Find the vertex, focus, and directrix of the parabola.
x^2 - 2x + 8y + 9 = 0
x^2 - 2x +1 = -8y + 9+ 1
(x-1)^2 = -8(y-1.25)
vertex:(1,1.25)
focus:(1,-.75)
directrix: y=3.25
it looks good to me
My teacher said that I had sign errors. I do not see where I went wrong.
I don't either
To find the vertex, focus, and directrix of the given parabola, you can start by putting the equation in the standard form for the equation of a parabola: (x-h)^2 = 4p(y-k), where (h,k) is the vertex and p is the distance from the vertex to the focus and directrix.
First, let's rewrite the equation to isolate y:
x^2 - 2x + 8y + 9 = 0
x^2 - 2x = -8y - 9
(x^2 - 2x + 1) = -8(y + 9/8)
(x - 1)^2 = -8(y + 9/8)
Comparing this to the standard form, we have h = 1 and k = -9/8.
The vertex is given by the coordinates (h,k), so the vertex of the parabola is (1, -9/8) or (1, 1.25).

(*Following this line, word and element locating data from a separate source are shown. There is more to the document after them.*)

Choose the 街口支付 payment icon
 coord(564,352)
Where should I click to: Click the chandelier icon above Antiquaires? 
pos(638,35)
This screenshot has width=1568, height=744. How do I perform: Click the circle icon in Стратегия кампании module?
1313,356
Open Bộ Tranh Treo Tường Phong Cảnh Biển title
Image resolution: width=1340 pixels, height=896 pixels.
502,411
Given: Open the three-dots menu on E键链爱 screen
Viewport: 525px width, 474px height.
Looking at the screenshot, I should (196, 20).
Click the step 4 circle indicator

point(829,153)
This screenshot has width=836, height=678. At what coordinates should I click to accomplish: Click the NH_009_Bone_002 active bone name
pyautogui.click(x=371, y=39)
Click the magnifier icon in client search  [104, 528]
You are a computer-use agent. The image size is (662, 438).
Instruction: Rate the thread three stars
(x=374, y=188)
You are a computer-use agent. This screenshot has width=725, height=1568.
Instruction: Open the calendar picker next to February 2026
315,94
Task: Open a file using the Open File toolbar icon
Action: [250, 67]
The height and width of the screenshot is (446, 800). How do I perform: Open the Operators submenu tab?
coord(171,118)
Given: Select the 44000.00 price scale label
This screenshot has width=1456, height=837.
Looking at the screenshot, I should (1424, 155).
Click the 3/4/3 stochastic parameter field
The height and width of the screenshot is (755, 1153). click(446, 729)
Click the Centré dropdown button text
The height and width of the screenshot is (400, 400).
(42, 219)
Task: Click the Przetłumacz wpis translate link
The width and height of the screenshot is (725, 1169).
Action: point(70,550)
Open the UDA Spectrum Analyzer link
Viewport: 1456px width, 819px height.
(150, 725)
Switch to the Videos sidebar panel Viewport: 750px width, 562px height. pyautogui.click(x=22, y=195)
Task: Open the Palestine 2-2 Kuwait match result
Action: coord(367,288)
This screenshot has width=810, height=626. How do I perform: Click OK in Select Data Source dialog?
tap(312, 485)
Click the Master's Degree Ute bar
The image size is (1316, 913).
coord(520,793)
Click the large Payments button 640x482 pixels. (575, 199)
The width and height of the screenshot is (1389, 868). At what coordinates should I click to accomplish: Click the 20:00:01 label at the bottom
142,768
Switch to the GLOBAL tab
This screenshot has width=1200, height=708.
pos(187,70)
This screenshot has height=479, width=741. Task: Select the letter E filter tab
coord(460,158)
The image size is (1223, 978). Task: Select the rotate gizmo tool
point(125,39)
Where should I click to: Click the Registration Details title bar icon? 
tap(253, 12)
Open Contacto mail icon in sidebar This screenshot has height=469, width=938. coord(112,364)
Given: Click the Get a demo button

To find the focus and directrix, we need to determine the value of p. From the standard form, we see that 4p = -8, so p = -2.
For the focus, add p to the y-coordinate of the vertex, giving us (1, -9/8 - 2) = (1, -25/8) or (1, -3.125).
For the directrix, subtract p from the y-coordinate of the vertex, resulting in y = (-9/8) - (-2) = -9/8 + 2 = 7/8. Therefore, the equation of the directrix is y = 7/8.
In summary, the vertex of the parabola is at (1, 1.25), the focus is at (1, -3.125), and the directrix is y = 7/8.